With the holidays fast approaching, I suppose it was only a matter of time before I was asked this question. After all, a quality firearm, treated with respect and care, is an heirloom that can last for generations.
But can you even give it as a gift to someone who lives in another state?
The short answer is “Yes you can.” However, that doesn’t really answer the entire question.
What you should really be asking is “How do I legally ship the firearm to the lucky recipient in another state?”
The reason you need to ask this question is because federal law generally prohibits such interstate transfers unless they go through an FFL. § 18.2-922(a)(3) says that:
(a) It shall be unlawful—
(3) for any person, other than a licensed importer, licensed manufacturer, licensed dealer, or licensed collector to transport into or receive in the State where he resides (or if the person is a corporation or other business entity, the State where it maintains a place of business) any firearm purchased or otherwise obtained by such person outside that State …
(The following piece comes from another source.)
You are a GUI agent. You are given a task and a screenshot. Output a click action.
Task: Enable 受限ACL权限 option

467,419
There are certain exceptions such as those for face-to-face transfers of rifles and shotguns as well as for firearms that are temporarily loaned for sporting purposes. But generally, interstate transfers between non-FFL holders is prohibited.
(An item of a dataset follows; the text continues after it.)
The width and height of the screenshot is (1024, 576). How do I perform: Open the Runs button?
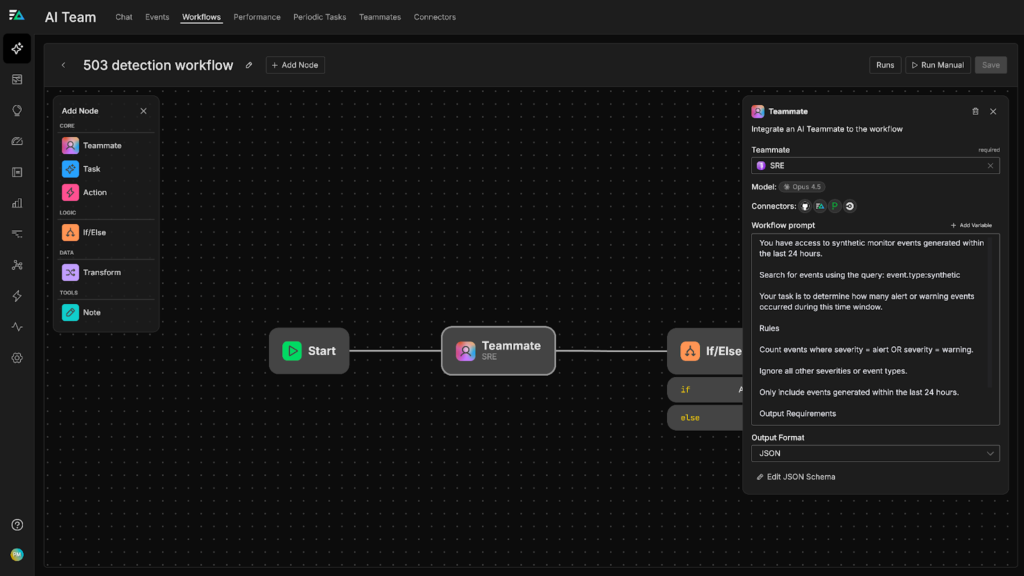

So … how does one go about getting that special gift to Uncle Fred?
Ask Uncle Fred to find a local gun store which charges a reasonable fee for transfers.
Have the gun store send you a copy of their FFL.
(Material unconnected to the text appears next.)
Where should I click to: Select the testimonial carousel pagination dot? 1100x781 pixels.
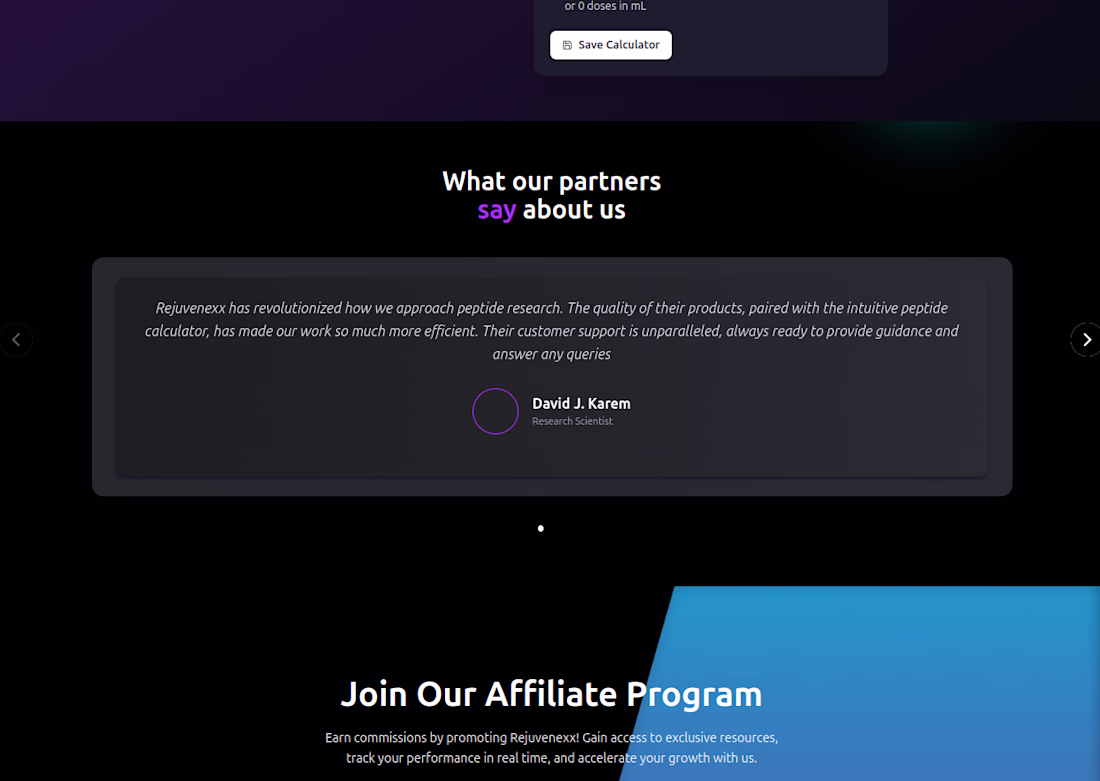point(541,528)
Ship the firearm to the FFL via common carrier (note that USPS will NOT ship handguns).
Uncle Fred goes to the FFL and picks up the firearm while complying with both federal background check laws as well as any state or local additional requirements.
Apologize to Uncle Fred for it no longer being a surprise but remind him how cool a nephew you are for getting him a firearm as a gift.
Disclaimer: This information is presented for educational purposes only and does not give rise to an attorney-client relationship. Additionally, I am licensed to practice law in the Commonwealth of Virginia and this answer may not be appropriate for other states.